I was speaking to someone the other day about test-driven development, and he used a word that was unfamiliar to me: “kata.” I had done TDD as part of my software engineering class (writing unit tests first, and then writing code to pass those tests), but had never heard of kata before.
After clarifying how to spell it, I googled the term and found the page http://codekata.com/. I was distracted by the kittens at first, but then found a little bit of interesting discussion about deliberately practicing coding in an attempt to hone ones craftsmanship.
I do view programming as a sort of craft, somewhere between an art and a science, so I found this intriguing. I decided to try my hand at one.
I scrolled a little bit down the list, and picked one that sounded interesting: Kata05, Bloom Filters.
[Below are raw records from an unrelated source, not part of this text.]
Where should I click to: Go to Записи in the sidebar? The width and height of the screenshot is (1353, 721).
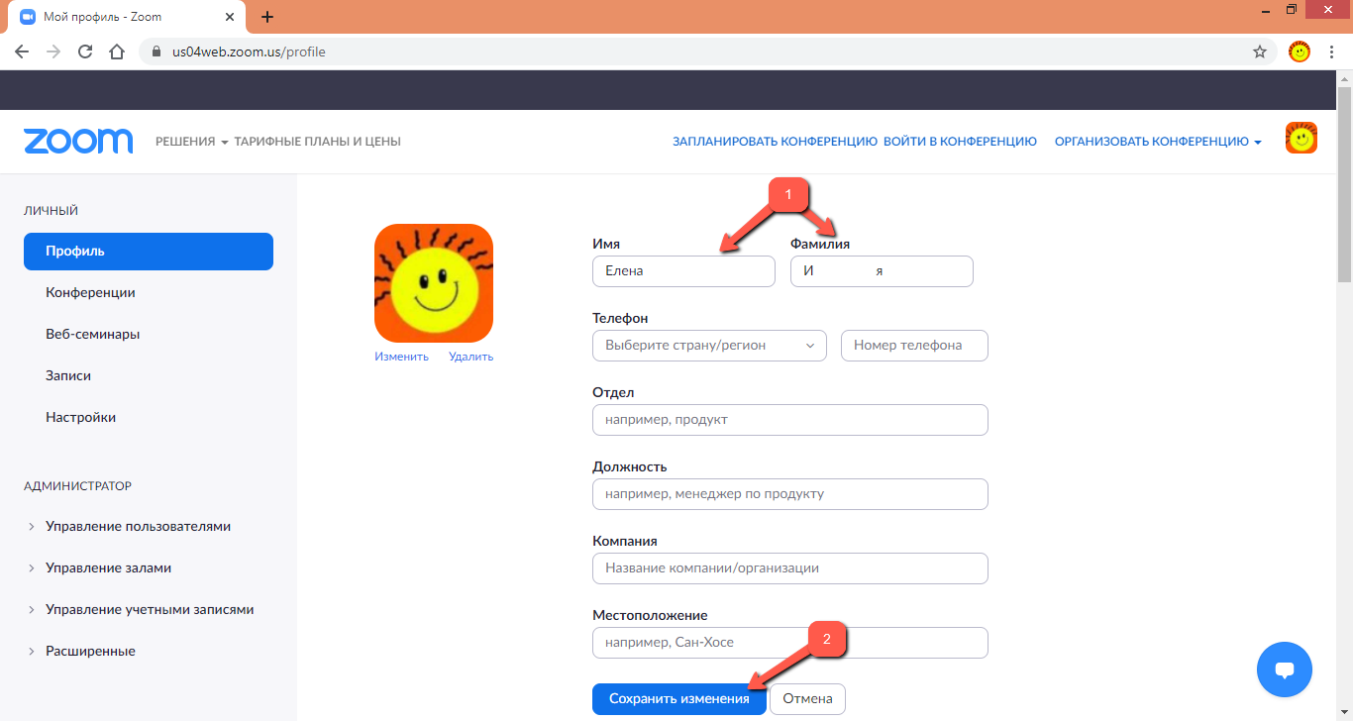(68, 376)
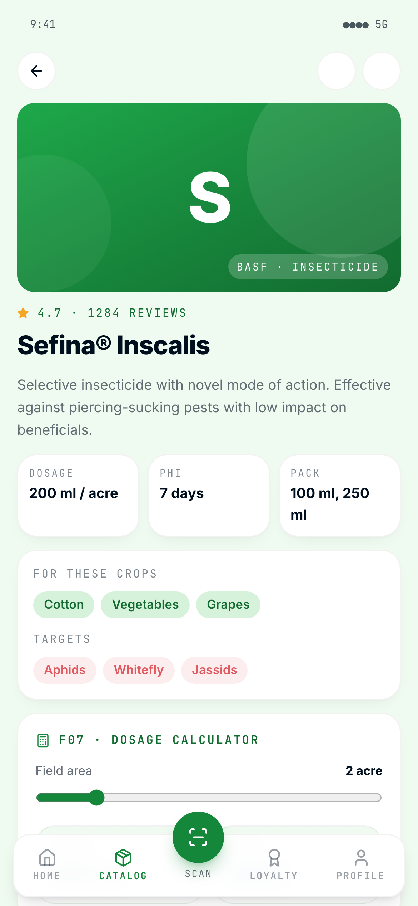The width and height of the screenshot is (418, 906).
Task: Select the Cotton crop chip
Action: point(64,605)
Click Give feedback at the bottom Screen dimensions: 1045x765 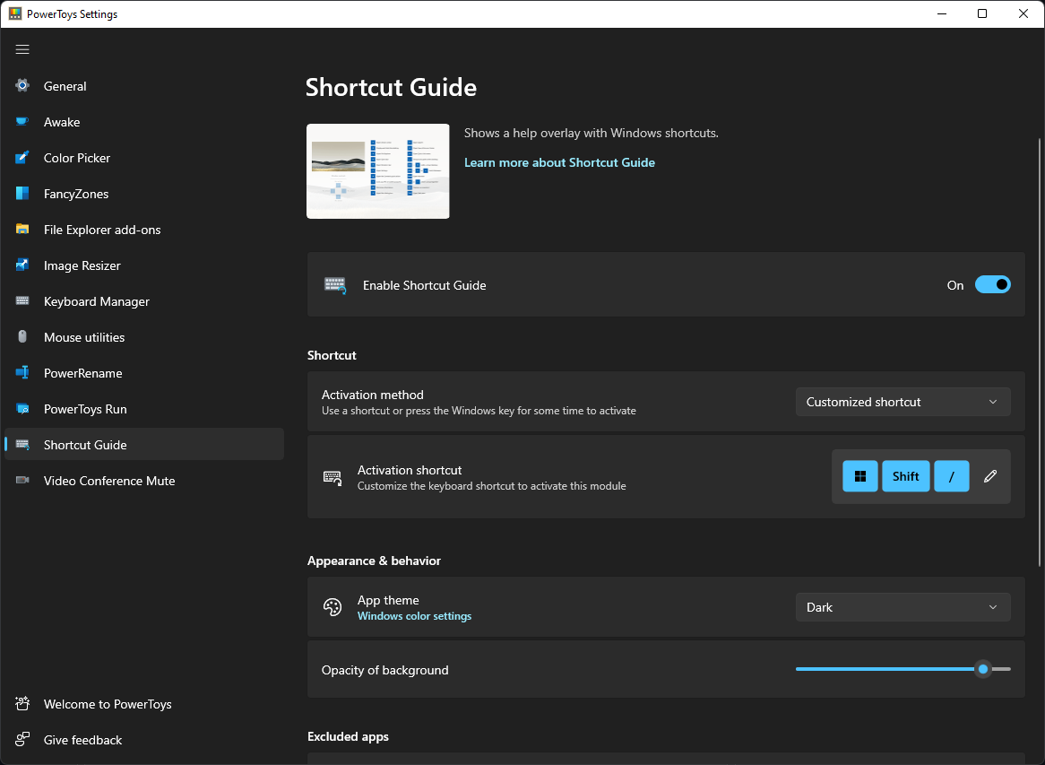82,740
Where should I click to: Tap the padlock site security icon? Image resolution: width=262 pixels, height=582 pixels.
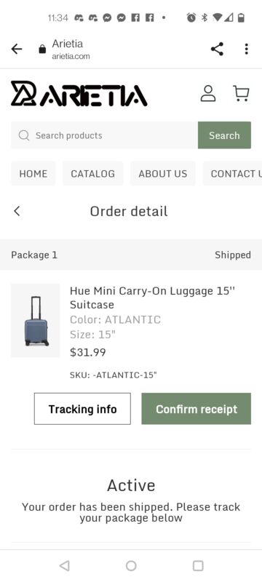pyautogui.click(x=42, y=49)
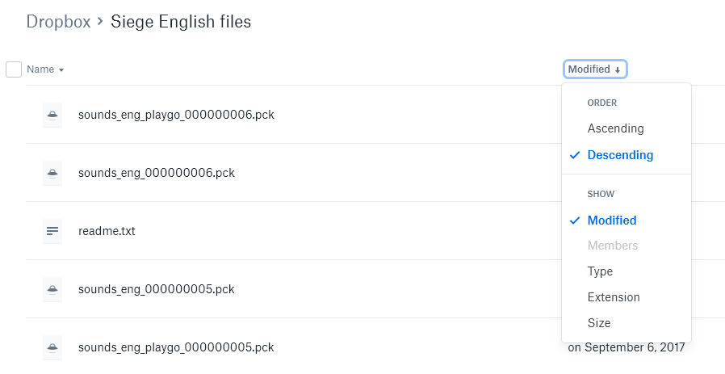725x374 pixels.
Task: Show the Type column
Action: 600,271
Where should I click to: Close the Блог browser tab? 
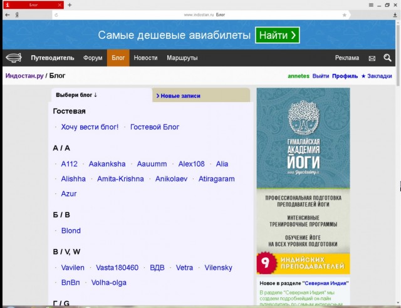(x=59, y=4)
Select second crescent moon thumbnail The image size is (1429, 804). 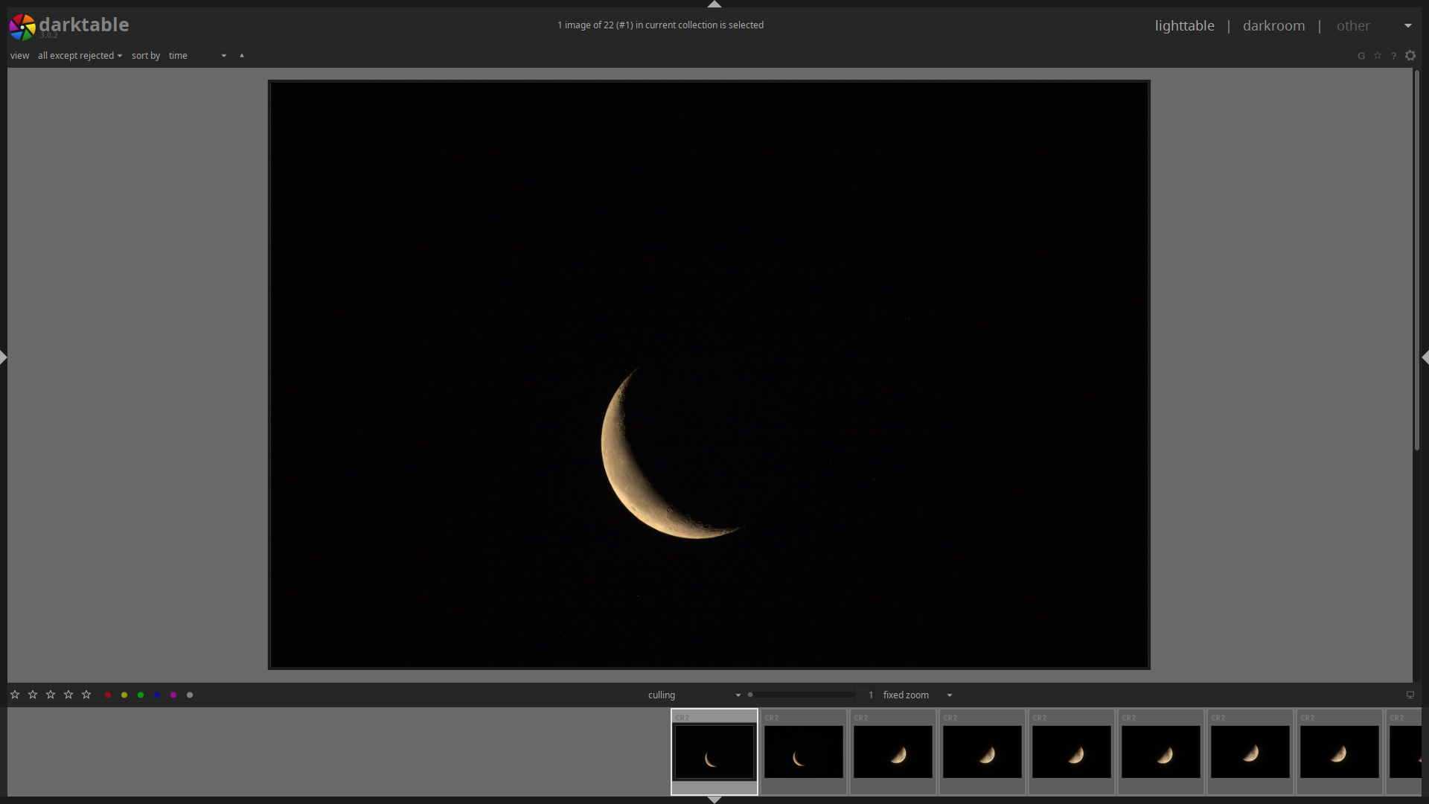803,752
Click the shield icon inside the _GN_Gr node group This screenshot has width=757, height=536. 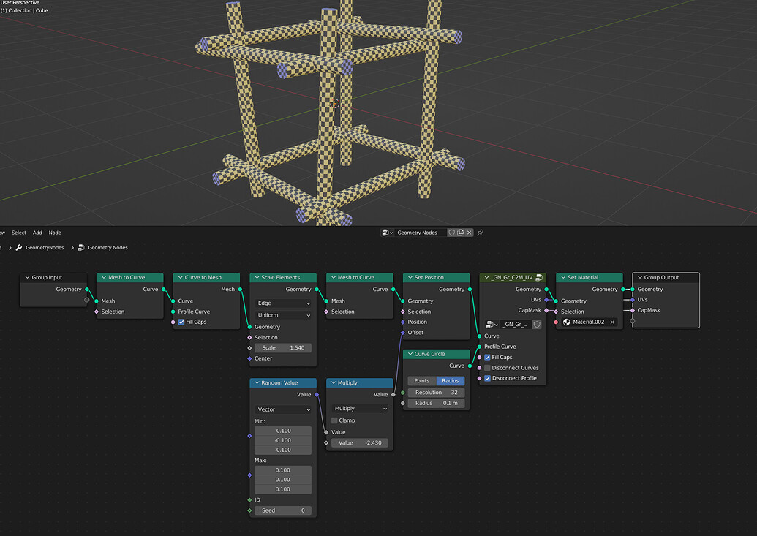[x=538, y=324]
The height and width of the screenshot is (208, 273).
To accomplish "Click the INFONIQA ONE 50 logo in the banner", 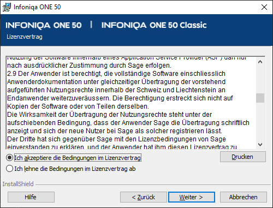I will 44,25.
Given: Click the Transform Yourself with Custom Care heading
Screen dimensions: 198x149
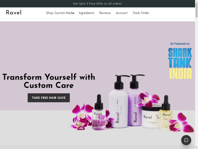Looking at the screenshot, I should click(x=49, y=81).
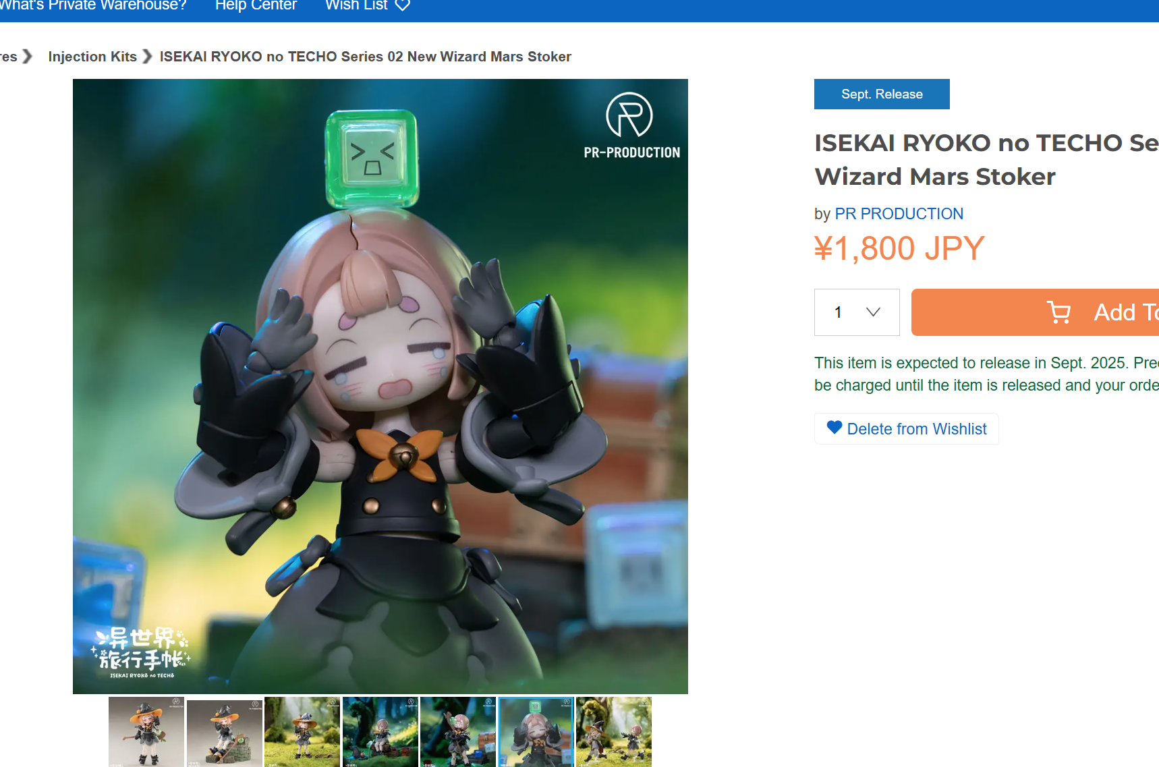The image size is (1159, 767).
Task: Click the Add To Cart button
Action: [1035, 312]
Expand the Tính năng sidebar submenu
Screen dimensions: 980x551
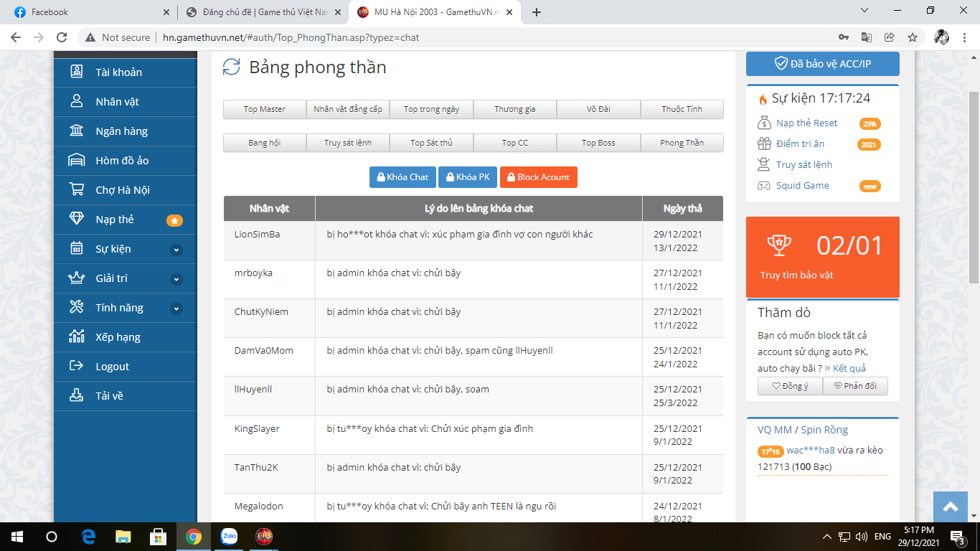click(x=176, y=309)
The purpose of this kata is to create a sort of “spellchecker” that can quickly and memory-efficiently look up whether a word is valid or not, based upon the presence or not of several hashes.
I started by deciding on an interface and writing some basic tests to check valid and invalid words, then set to work on solving the problem. After a little bit of time (not really free of distractions, unfortunately), I had something that I thought would work. But it didn’t pass all my tests – it said that all the invalid words were valid!
Ah, but that’s one of the tricky things about this problem – bloom filters guarantee that all valid words will be included, but there could also be false positives. And that’s what I was running into – I had hash collisions on every single word because the entire table was basically full. I guess this makes sense – I was creating 8 hashes per word, and only had 65536 slots in my table, and there were at least 75,000 words. Of course there were collisions!
I decided to test with a much smaller dictionary of words, and this time all the tests passed. It’s a satisfying feeling to run a battery of unit tests and get all OK’s. Opening up the hash table to be a bit larger, the original word list then also passed everything.
Some people recommend doing the same kata again and again. John Sonmez makes some good points about why repetition of kata isn’t particularly helpful for honing ones craftsmanship of code, and I think I agree with him. We need to constantly push ourselves with new challenges to get better. That said, kata could be used with artificial restrictions, such as using novel methods or learning a very different style of programming language, and in this case could be beneficial.
I’ll at least look at doing more in the future!